▸ **Texto de origem**:
==============================

O trabalho começa cedo: às 6h da manhã, os voluntários começam a montar a estrutura de atendimento, que se divide entre o barco e outros locais dentro da própria comunidade. A faixa etária do público vai desde um recém-nascido até um idoso.

“Levamos um prontuário médico eletrônico e temos uma internet dentro do barco. Nesses 15 anos de seguimento, tem pessoas que a gente viu nascer e, hoje, já está quase com filho no colo. Nossa estrutura é muito rústica, mas o suficiente para examinarmos os pacientes. Chega uma hora que nós estamos muito cansados. E cansados não é só pelo trabalho, é pelas condições, principalmente a gente que fica fora do barco, fora de ar-condicionado. É muito calor”, afirma.

Rosana diz que as condições climáticas típicas da região Norte podem acabar causando estresse térmico, ou seja, uma sensação ruim por conta do calor excessivo e desidratação. “Todo dia a gente faz um reset no nosso cérebro pra começar tudo de novo. É um trabalho muito intenso”, acrescenta.

Para se ter uma ideia do quão extenso é o trabalho dos Doutores das Águas, atualmente, eles conseguem levar uma estrutura capaz de criar 20 próteses por dia para os moradores das comunidades isoladas. Além disso, há um prêmio chamado “Cárie Zero” para as crianças que conseguem manter a higiene bucal em dia anualmente.

==============================

▸ **Linhas fornecidas**:
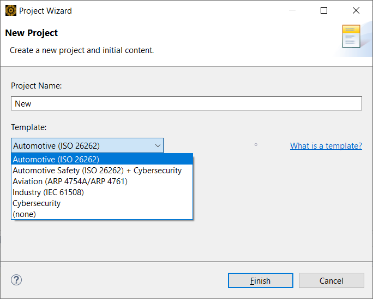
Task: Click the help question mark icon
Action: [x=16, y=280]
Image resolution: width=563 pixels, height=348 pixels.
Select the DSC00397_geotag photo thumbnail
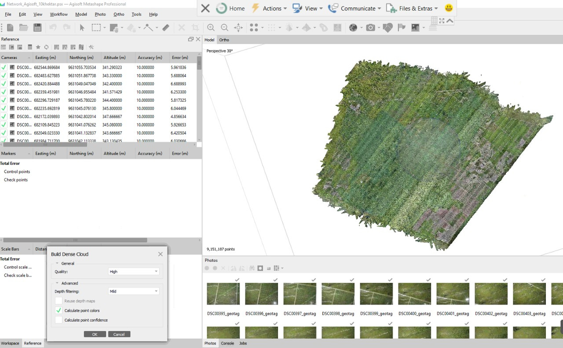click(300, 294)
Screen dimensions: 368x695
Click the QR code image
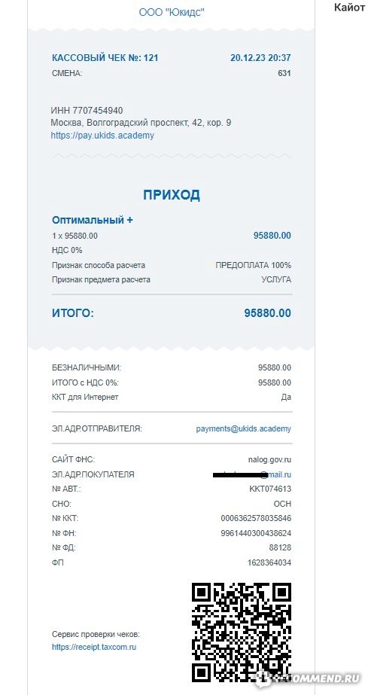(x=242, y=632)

==============================

▸ **Descrição da tarefa**: Escreva a continuação do texto sobre o trabalho dos Doutores das Águas, começando logo após a última frase. As linhas foram obtidas de outra fonte.

▸ **Resposta ao problema**:
“Imagina alguém que está sem sorrir, sem se alimentar, só comendo coisas kíquidas ou pastosas. E de repente ele ganha uma prótese dentária feita em um dia. Então é outro trabalho maravilhoso”, complementa.

Vista do barco do projeto Doutores das Águas no interior da Amazônia

Foto: Divulgação/Doutores das Águas

Sustentabilidade, educação e sonhos

Enquanto os pais e responsáveis são atendidos ao longo do dia, os voluntários também investem em educadores para distrair as crianças. A oportunidade é o momento ideal para fornecer orientação educacional, principalmente relacionada à sustentabilidade da floresta.

“Nós fazemos uma gincana para ver quem acha mais resíduo pela floresta, na ideia de sustentabilidade, de que o lixo não pode ser descartado de qualquer maneira. E assim vai. Temos um agrônomo para ensinar compostagem, para que eles possam ter autossuficiênia em termos de produção, e assim por diante”, destaca.

De acordo com a médica, tudo é feito com muito respeito com a cultura local. “Isso é inegociável. Eu preciso imaginar que eu estou lá só naquele dia e que não vou mudar nada. Procuramos também levar ensinamentos sobre ginecologia, especialmente para as adolescentes, para ver se a gente consegue melhorar em termos de prevenção de doenças. Elas, geralmente, não sabem como funciona o aparelho reprodutor, não sabem que tem ovário, trompa”, explica.

Ao final de cada atendimento, as famílias ganham um kit, que pode incluir recursos de farmácia, cosméticos, fio de pescar e óculos de leitura, por exemplo. Ao todo, o barco-hospital comporta 34 pessoas. Mas os planos para o próximo ano é de que os Doutores das Águas consigam uma nova embarcação, para levar mais voluntários para essas regiões.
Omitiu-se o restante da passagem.